Posts Tagged ‘TB in prehistoric bison’

Tuberculosis Part one: How long has it plagued us?

Saturday, June 23rd, 2012

I was reading an article in The Wall Street Journal this morning about "Untreatable tuberculosis in India" and decided to explore the background data before writing about what we're facing now.

I have a personal acquaintance with TB; when I returned to Air Force Active Duty status in 1977, I got a TB skin test. Much to my surprise it was positive.

I'm glad my chest x-ray didn't look like this

My chest x-ray was normal; I had none of the symptoms of active TB: chronic cough with blood-tinged sputum, night sweats, fever and weight loss. So I didn't have active disease and could be treated with only one drug; the infectious disease specialist told me I would take a medicine called isoniazid (INH) for a year.

I found out that about a third of the entire world population has been infected with the human variant of TB, Mycobacterium tuberculosis. In the US, 5-10% of the population will have a positive skin test; in other parts of the world, especially in some Asian and African countries, up to 80% will test positive.

Around the world new TB infection are estimated to occur at the rate of one per second, nine million cases a year with 95% of those living in developing countries. The vast majority of those remain asymptomatic. Of those who have a normal immune system, roughly 5-10% will ever develop active disease. But if you have HIV you have at least a 30% chance of moving on to symptomatic disease & x-ray-positive TB; other studies place the risk even higher, at 10% per year.

Now that milk is pasteurized, most of us in the US don't have to worry about the bovine strain of TB. But that isn't true everywhere, so beware of drinking unpasteaurized milk when you travel abroad.

A detailed online history of TB from the New Jersey Medical School commented that 2-3 million people die of the infection every year; the vast majority of those lived in developing countries. The ancient Greeks called the disease phthisis. It's been with us for millennia; ~4,500-year-old spinal column bits and pieces from mummies in Egypt  were the earliest evidence of human infection that I had been familiar with, but I found an article that doubled that estimate. Bones from an ancient site off the coast of Israel, estimated to be 9,000 years old, not only had the characteristic signs of TB, but also had DNA and bacterial cell wall lipids that could be analyzed by modern techniques.

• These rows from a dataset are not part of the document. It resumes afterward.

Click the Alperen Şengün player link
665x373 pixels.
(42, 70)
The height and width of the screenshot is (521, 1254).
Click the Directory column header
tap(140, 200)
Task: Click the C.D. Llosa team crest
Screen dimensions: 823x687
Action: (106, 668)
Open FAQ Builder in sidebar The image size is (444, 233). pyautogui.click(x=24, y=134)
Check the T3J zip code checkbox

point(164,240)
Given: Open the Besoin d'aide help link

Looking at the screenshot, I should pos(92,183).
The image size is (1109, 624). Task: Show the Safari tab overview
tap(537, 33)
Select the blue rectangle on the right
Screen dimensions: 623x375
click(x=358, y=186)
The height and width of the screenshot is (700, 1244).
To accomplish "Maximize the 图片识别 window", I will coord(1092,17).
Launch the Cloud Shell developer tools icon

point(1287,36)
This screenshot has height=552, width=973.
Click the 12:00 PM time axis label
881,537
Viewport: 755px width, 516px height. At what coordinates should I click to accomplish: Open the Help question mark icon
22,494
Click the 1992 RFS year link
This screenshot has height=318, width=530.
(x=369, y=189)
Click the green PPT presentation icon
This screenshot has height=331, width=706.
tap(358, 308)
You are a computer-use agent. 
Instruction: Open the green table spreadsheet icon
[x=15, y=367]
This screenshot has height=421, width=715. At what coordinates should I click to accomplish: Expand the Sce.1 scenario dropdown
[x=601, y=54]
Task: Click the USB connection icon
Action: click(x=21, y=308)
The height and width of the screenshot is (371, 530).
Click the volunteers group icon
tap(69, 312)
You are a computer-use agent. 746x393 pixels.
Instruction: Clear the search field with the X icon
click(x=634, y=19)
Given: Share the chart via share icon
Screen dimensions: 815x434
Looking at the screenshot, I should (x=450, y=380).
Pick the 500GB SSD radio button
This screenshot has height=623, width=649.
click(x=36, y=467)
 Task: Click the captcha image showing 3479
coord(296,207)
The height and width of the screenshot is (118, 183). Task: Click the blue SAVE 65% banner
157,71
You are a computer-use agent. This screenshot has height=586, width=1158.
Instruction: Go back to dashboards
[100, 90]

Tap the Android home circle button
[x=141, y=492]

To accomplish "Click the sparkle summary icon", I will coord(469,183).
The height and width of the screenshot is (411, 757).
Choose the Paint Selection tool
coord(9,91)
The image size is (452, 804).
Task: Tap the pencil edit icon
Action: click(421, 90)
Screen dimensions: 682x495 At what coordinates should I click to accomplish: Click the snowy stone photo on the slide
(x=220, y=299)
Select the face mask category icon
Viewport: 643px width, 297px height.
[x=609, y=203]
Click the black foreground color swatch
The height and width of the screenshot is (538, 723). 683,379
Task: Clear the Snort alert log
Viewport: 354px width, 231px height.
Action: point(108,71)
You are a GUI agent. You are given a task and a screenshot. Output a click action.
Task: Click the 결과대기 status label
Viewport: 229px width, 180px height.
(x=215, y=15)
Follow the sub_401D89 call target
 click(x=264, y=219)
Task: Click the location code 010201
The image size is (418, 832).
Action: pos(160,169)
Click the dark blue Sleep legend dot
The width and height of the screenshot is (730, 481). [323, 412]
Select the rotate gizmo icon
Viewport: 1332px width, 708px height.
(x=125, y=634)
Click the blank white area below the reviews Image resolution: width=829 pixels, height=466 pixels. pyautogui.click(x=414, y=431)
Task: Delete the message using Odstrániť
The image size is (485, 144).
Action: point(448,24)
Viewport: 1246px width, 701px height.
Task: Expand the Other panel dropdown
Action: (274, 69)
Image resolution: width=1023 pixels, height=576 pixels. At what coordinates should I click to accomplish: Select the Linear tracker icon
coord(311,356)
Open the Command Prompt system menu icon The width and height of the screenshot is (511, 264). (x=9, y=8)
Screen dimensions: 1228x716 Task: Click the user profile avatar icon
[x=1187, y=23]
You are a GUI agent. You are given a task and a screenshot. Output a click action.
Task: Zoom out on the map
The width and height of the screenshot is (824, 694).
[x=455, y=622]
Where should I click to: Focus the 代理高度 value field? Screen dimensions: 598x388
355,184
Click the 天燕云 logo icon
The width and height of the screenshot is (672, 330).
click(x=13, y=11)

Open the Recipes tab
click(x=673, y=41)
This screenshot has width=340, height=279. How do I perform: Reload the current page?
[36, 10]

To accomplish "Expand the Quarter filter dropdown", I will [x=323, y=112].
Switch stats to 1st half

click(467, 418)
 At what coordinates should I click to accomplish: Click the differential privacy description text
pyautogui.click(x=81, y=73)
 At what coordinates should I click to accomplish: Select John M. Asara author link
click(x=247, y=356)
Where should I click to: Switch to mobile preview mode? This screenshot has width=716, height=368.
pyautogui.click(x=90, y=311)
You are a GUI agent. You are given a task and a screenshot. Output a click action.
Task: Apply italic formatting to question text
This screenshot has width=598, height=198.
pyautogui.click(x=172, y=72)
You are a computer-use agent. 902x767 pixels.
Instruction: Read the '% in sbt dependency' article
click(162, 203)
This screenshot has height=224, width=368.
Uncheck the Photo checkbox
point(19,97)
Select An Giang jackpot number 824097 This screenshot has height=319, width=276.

One of his ancestors had evidence of the earliest TB we're aware of

Researchers from England commented that the tuberculosis we see today came from a human strain of the bacteria, not from a bovine origin. They also said that the DNA was subtly different from that of TB organisms today and felt this meant there has been a very long linkage between this infection and people. But the very earliest animal to have clearcut evidence of TB was a long-horned 17,000-year-old bison with skeletal remains showing the disease.

TB outbreaks still occur in the US. The June 20, 2012 edition of JAMA has a CDC report of cases which occurred in a homeless shelter in Illinois. The majority of the 28 patents involved (82%) had a history of excess alcohol use  and many had longer stays in the men's section of the shelter and socialized in two bars in the area.

The risk factors seen in developing countries: lower socio-economic status and overcrowding, seem to me to have played a role in this US series of patients. Alcohol over-usage has been implicated as a risk factor for TB,  perhaps from repeated prolong close contacts in bars and perhaps from effects on the immune system.